- _Problem description_: Reproduce the data below word for word, omitting the pictures.
-------- Provided material
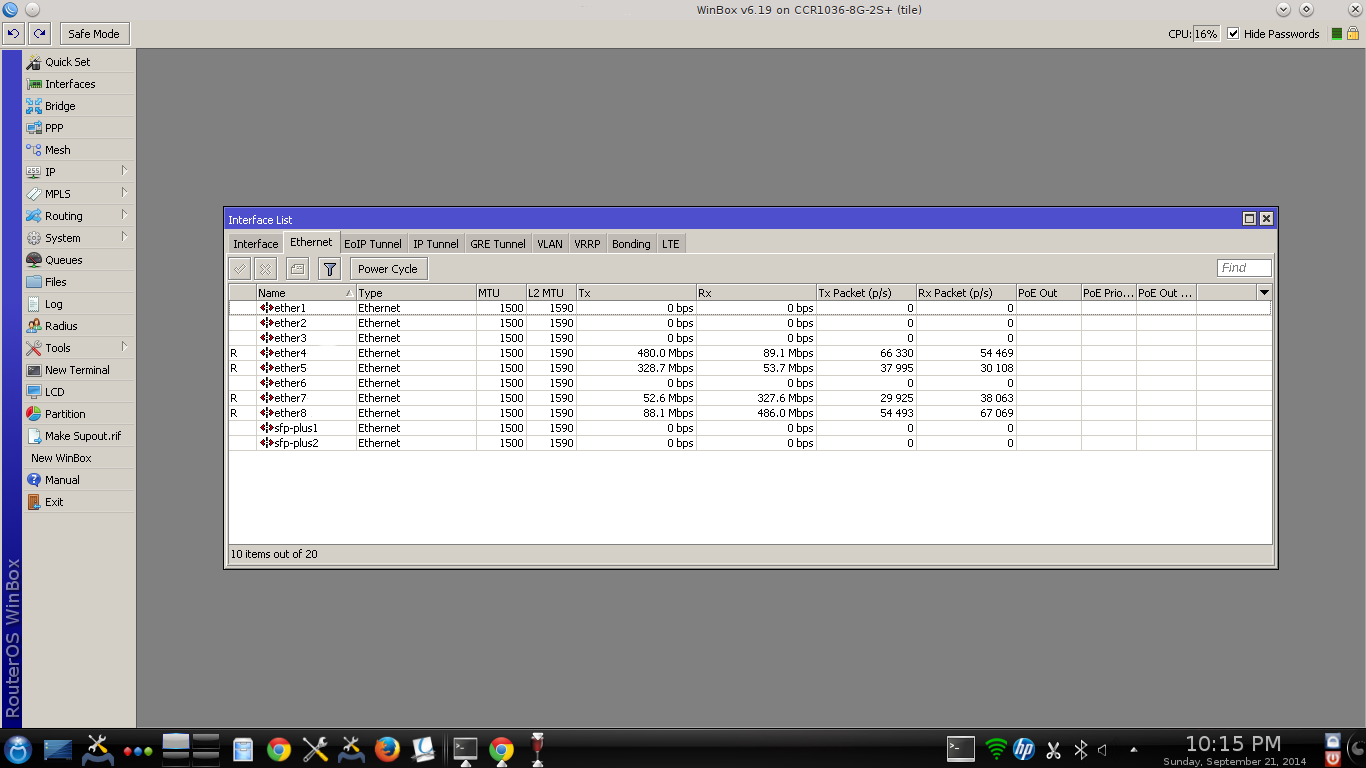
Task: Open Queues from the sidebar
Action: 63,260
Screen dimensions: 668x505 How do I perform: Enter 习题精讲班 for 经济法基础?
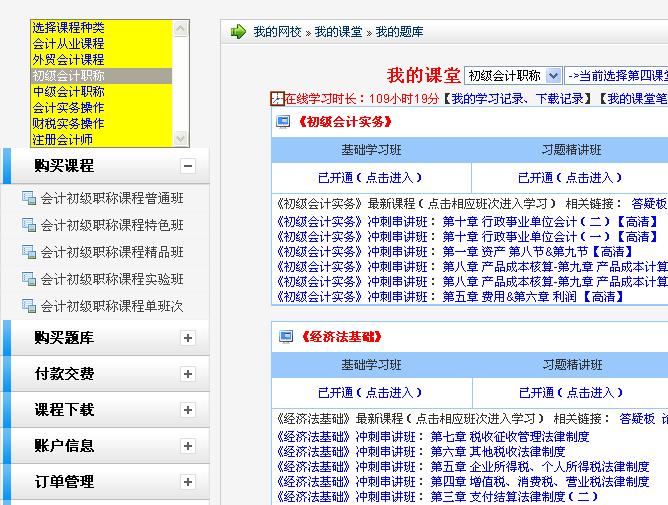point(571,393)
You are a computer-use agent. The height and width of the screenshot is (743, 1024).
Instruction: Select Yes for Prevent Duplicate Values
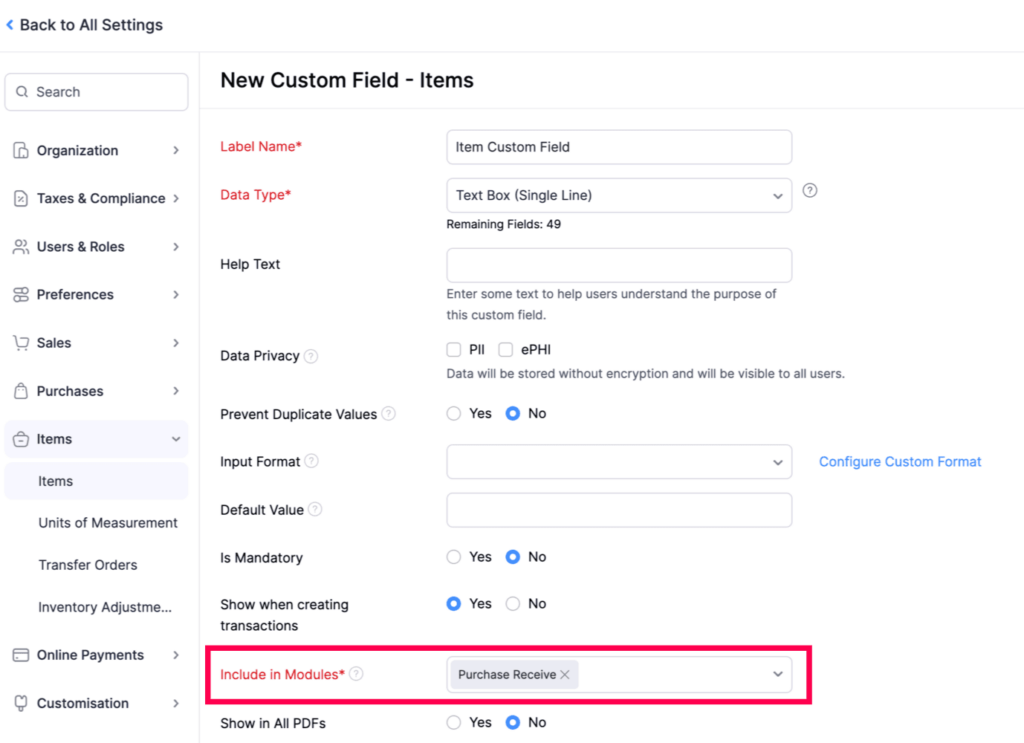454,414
----------------
- _Full output_:
Task: Open Queues from the sidebar
Action: 63,260
Screen dimensions: 668x505 How do I perform: Enter 习题精讲班 for 经济法基础?
point(571,393)
You are a computer-use agent. The height and width of the screenshot is (743, 1024).
Instruction: Select Yes for Prevent Duplicate Values
454,414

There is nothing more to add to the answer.